Locate each line below that contains the string "perform", matching case exactly, and copy those lines in full.

-- Data lines start --

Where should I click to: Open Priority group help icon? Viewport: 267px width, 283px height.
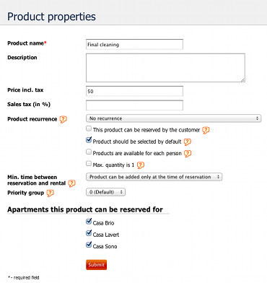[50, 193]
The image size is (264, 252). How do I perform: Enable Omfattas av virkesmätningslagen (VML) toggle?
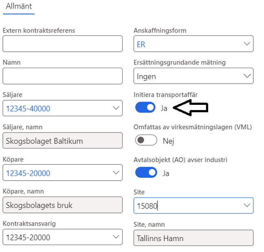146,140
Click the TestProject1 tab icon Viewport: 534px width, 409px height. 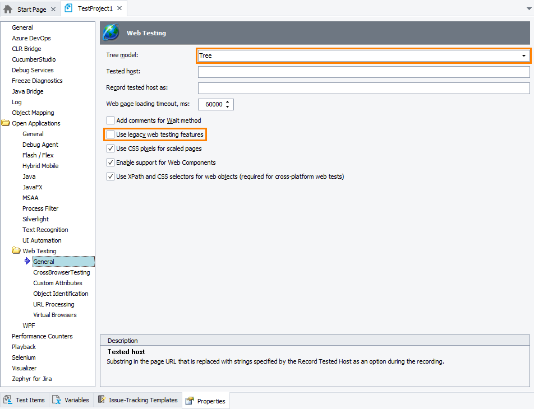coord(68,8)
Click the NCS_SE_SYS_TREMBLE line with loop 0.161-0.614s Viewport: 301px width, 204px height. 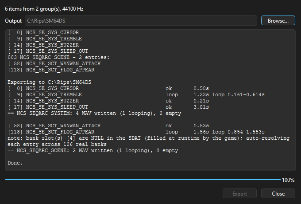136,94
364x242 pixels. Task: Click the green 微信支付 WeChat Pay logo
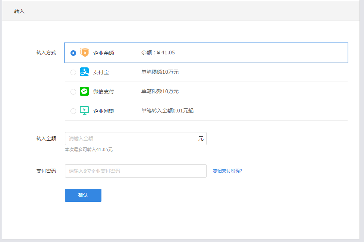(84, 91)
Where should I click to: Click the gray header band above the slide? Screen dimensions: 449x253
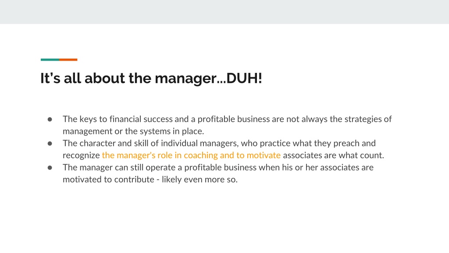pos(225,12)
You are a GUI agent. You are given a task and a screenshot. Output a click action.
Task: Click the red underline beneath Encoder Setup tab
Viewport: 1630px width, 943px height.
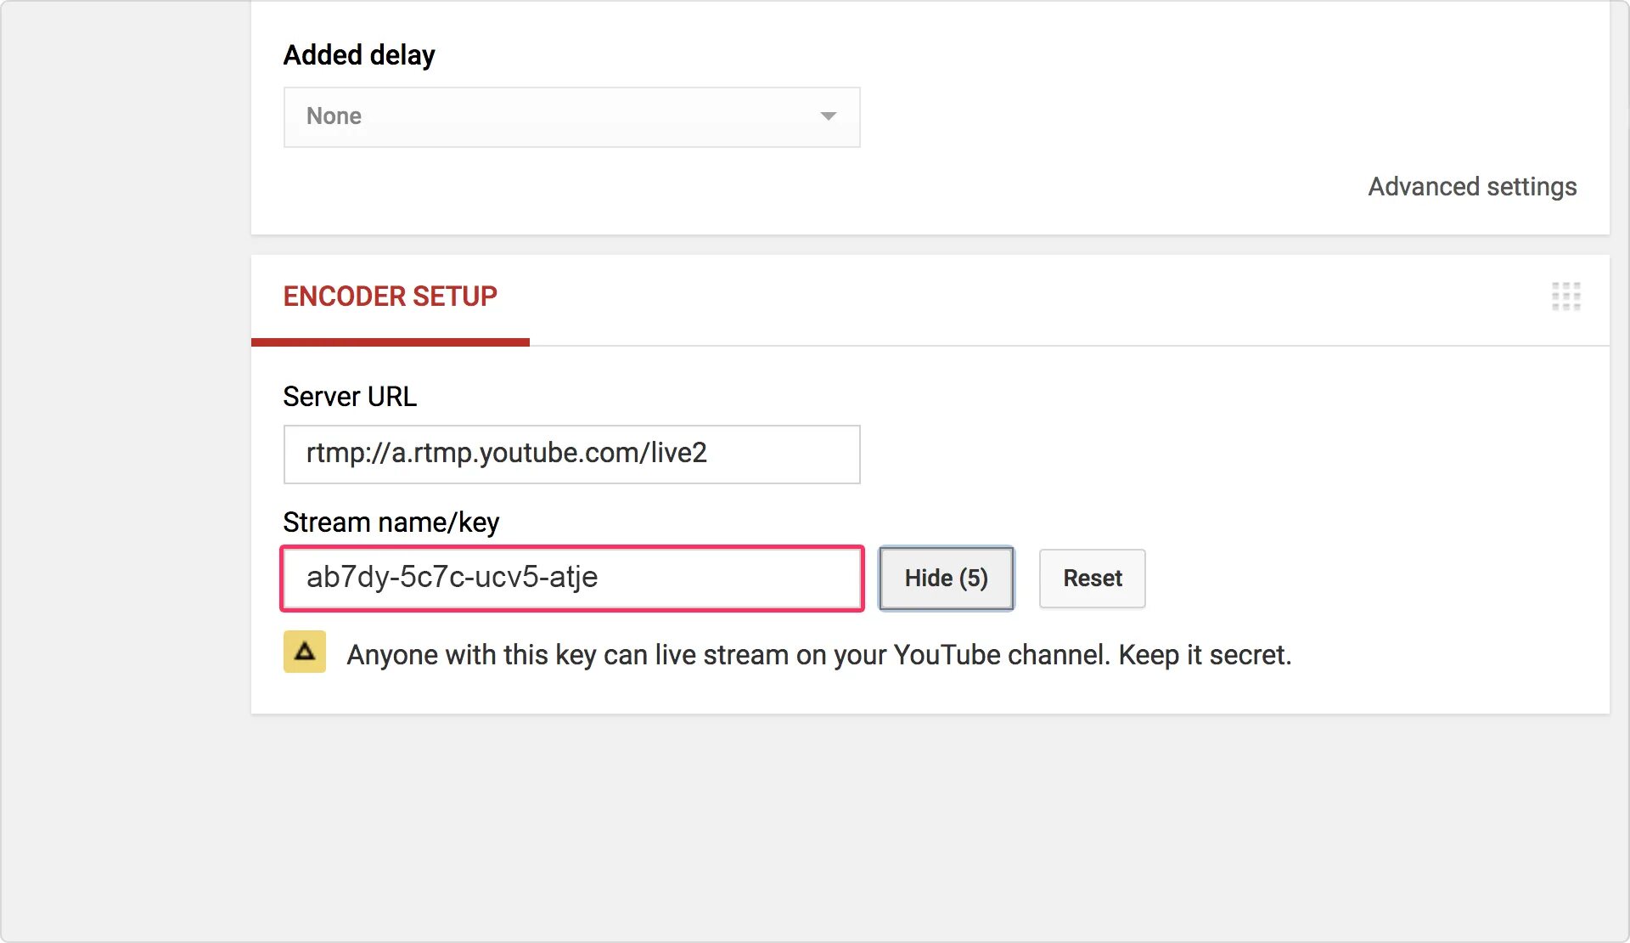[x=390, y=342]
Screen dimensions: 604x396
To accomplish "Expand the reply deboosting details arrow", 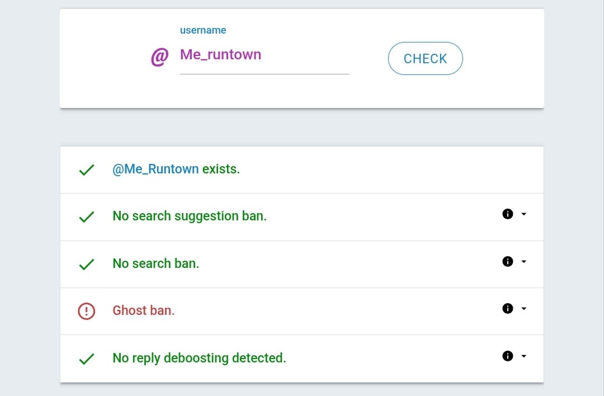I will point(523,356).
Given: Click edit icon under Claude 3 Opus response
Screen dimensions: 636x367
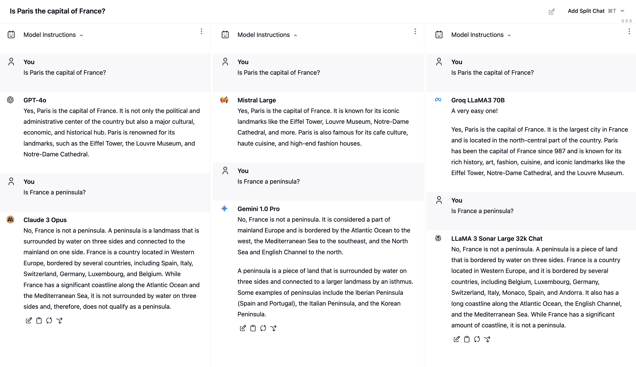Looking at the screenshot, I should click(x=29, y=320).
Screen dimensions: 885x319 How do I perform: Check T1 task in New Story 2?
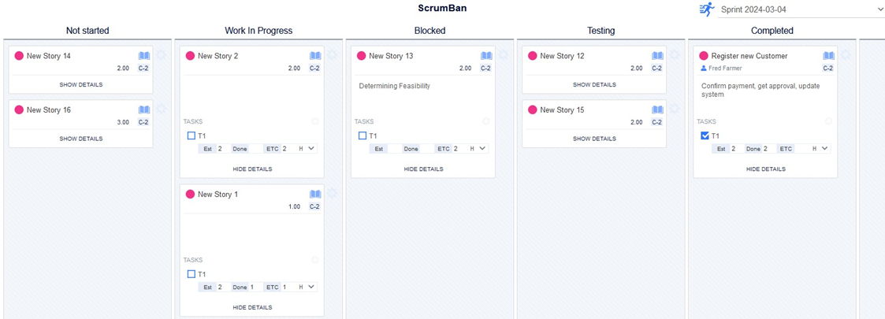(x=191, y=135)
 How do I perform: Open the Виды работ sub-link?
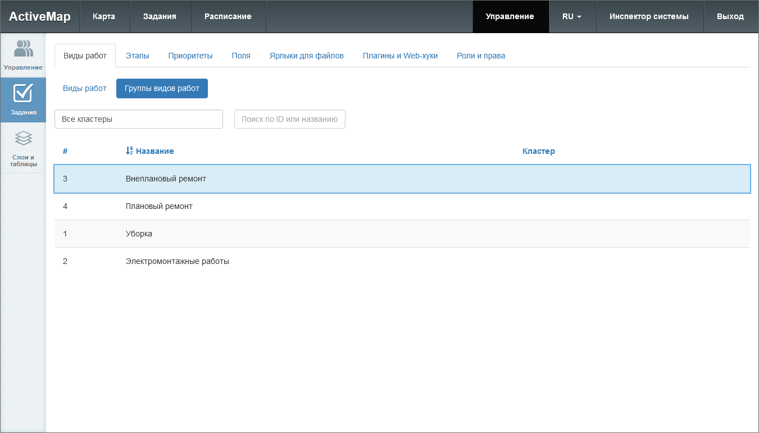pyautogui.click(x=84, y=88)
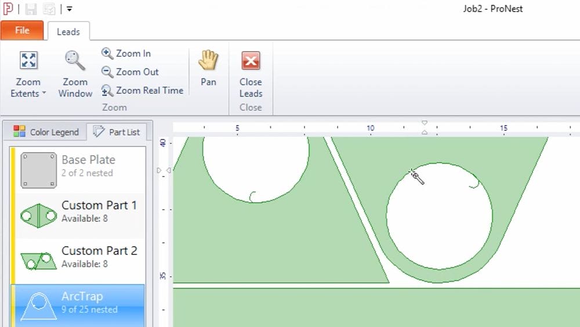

-- Data lines end --

Response for this exercise
The image size is (264, 252). How do I perform: Enable Omfattas av virkesmätningslagen (VML) toggle?
Screen dimensions: 885x319 How do I perform: Check T1 task in New Story 2?
 How do I perform: Open the Виды работ sub-link?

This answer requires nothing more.